— WHAT YOU ARE ASKED TO DO —
Please return the full listing word for word, leaving out any pictures.

- - - -

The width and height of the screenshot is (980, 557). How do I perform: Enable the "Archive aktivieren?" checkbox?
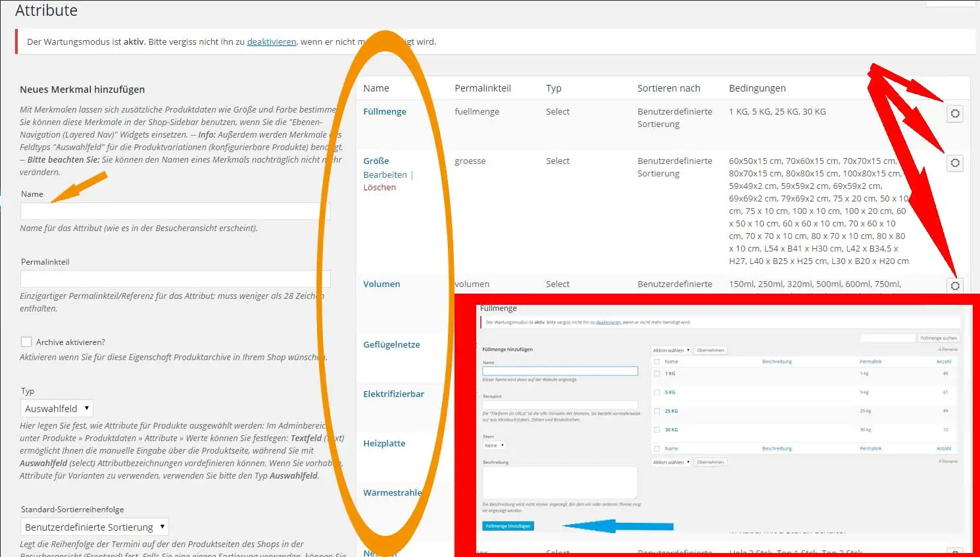point(26,341)
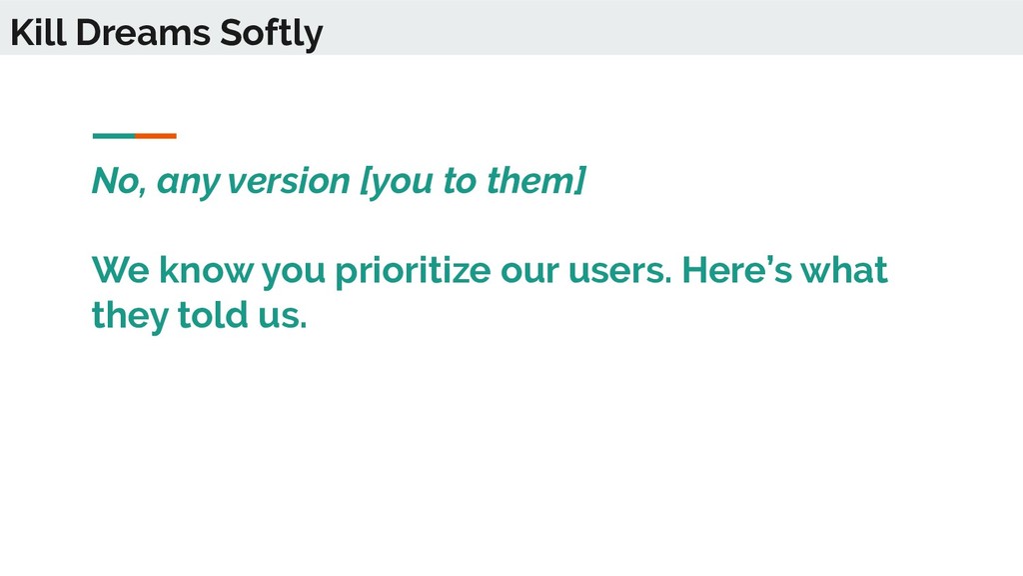Click the bracketed text [you to them]
The height and width of the screenshot is (576, 1023).
coord(474,180)
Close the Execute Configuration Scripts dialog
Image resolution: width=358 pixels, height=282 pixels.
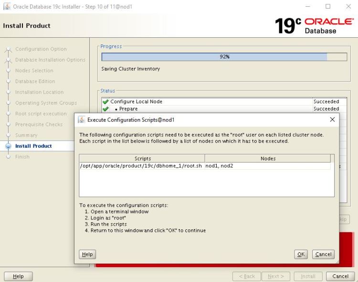tap(332, 119)
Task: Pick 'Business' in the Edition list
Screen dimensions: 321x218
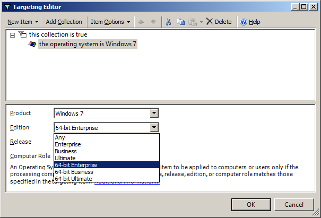Action: pyautogui.click(x=66, y=151)
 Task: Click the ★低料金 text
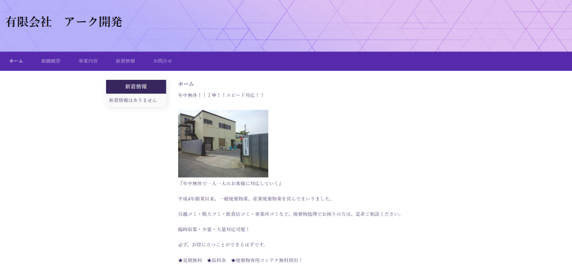click(216, 260)
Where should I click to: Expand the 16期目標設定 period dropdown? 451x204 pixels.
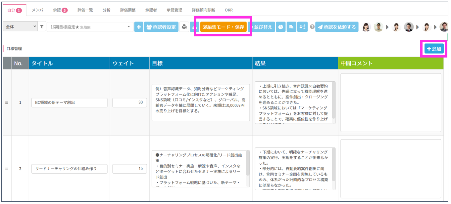(x=90, y=27)
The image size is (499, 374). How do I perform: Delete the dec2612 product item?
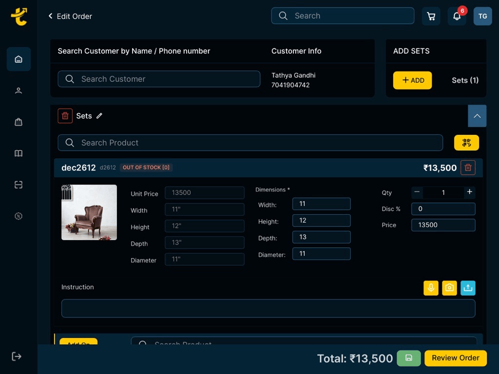468,168
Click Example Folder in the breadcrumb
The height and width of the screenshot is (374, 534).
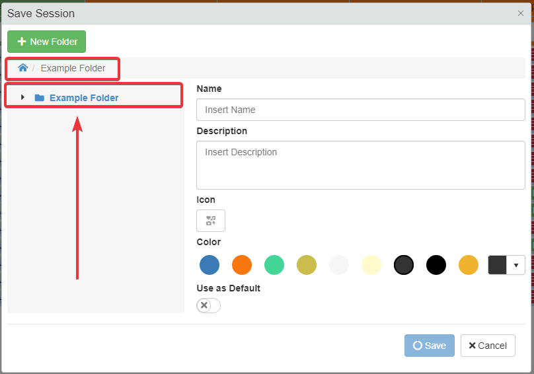point(73,68)
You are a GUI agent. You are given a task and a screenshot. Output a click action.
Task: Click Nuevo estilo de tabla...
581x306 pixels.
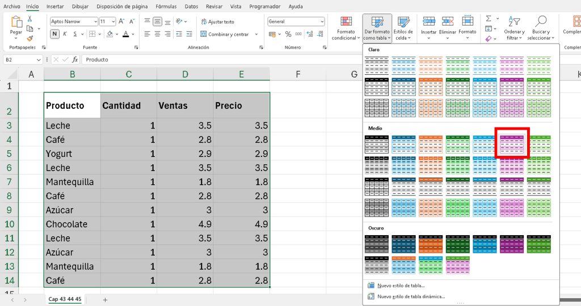(401, 286)
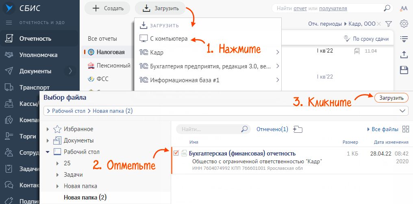Open Уполномочка in left sidebar
Screen dimensions: 413x204
coord(38,55)
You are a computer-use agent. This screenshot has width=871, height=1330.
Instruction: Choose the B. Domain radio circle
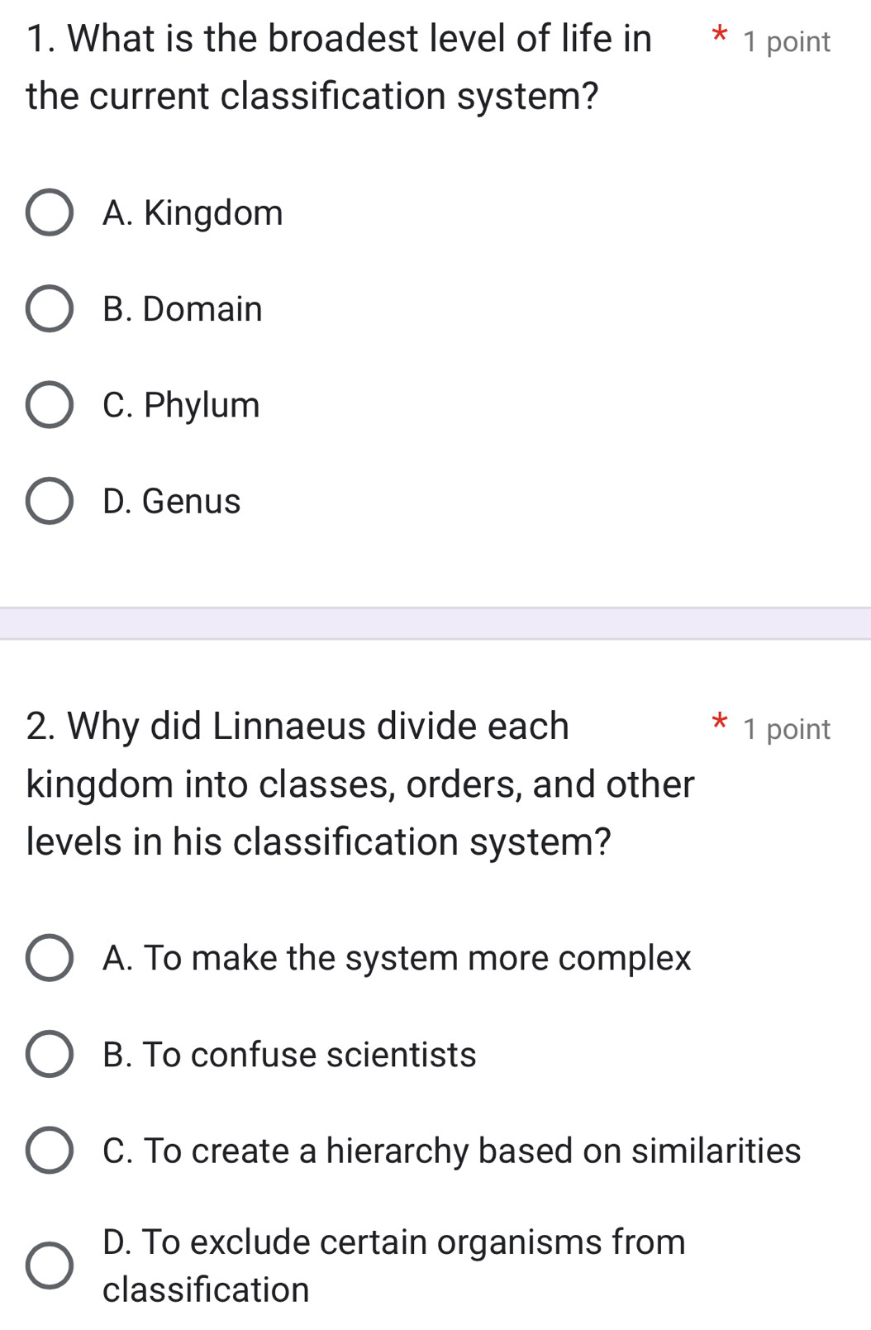coord(49,309)
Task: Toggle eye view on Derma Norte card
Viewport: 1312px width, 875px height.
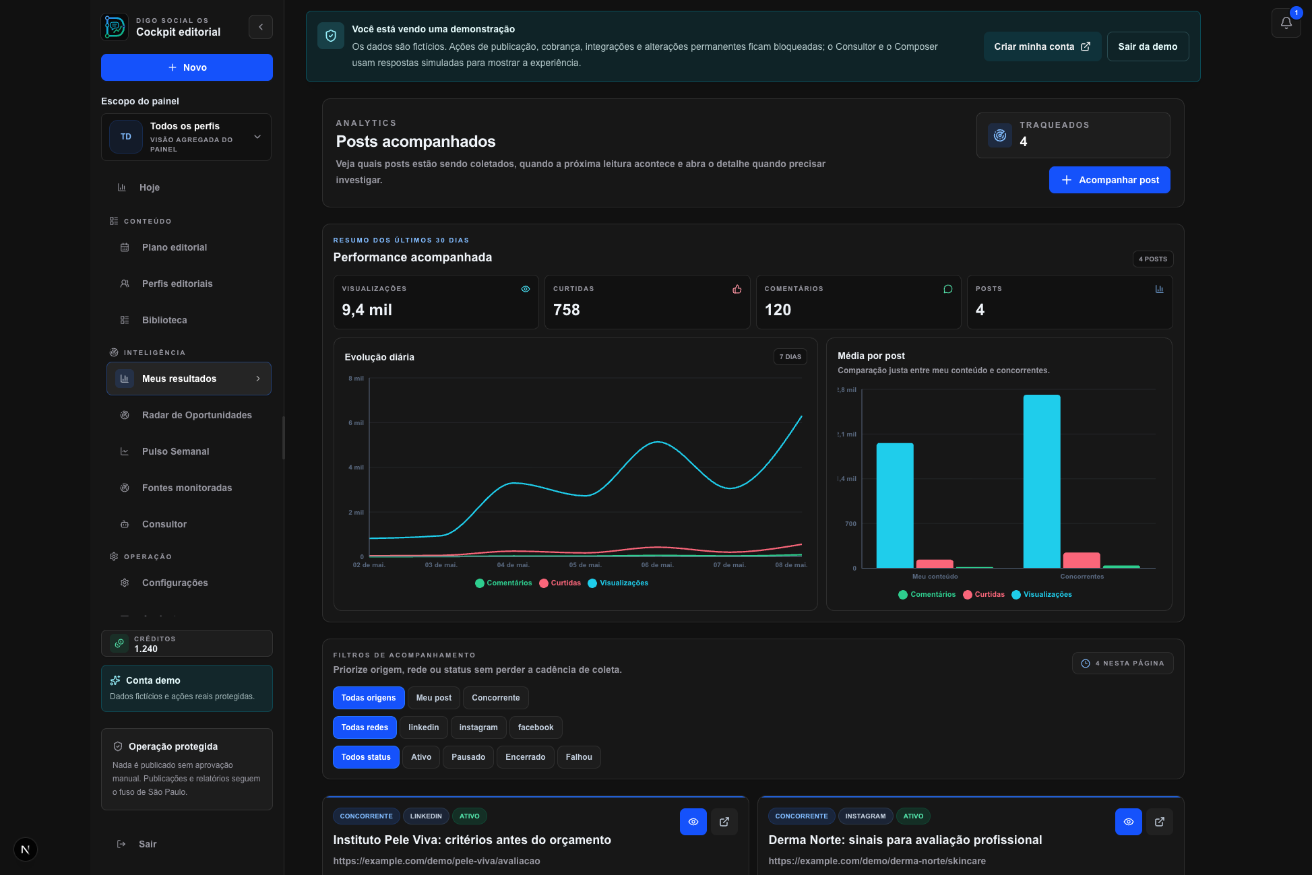Action: (1129, 822)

- - - -

— SOLUTION TO THE EXERCISE —
The width and height of the screenshot is (980, 557). How do I perform: Enable the "Archive aktivieren?" checkbox?
point(26,341)
Click the bracketed text [you to them]
The height and width of the screenshot is (576, 1023).
coord(474,180)
Close the Execute Configuration Scripts dialog
Image resolution: width=358 pixels, height=282 pixels.
tap(332, 119)
Task: Pick 'Business' in the Edition list
Screen dimensions: 321x218
Action: pyautogui.click(x=66, y=151)
 Task: Click the ★低料金 text
click(216, 260)
Where should I click to: Expand the 16期目標設定 period dropdown? 451x204 pixels.
(x=90, y=27)
The image size is (499, 374). How do I perform: Delete the dec2612 product item?
468,168
Click Example Folder in the breadcrumb
The height and width of the screenshot is (374, 534).
point(73,68)
You are a GUI agent. You are given a task and a screenshot. Output a click action.
Task: Click Nuevo estilo de tabla...
581x306 pixels.
(401, 286)
Open Уполномочка in left sidebar
Screen dimensions: 413x204
coord(38,55)
You are a computer-use agent. This screenshot has width=871, height=1330.
Instruction: Choose the B. Domain radio circle
coord(49,309)
Task: Toggle eye view on Derma Norte card
Viewport: 1312px width, 875px height.
Action: (1129, 822)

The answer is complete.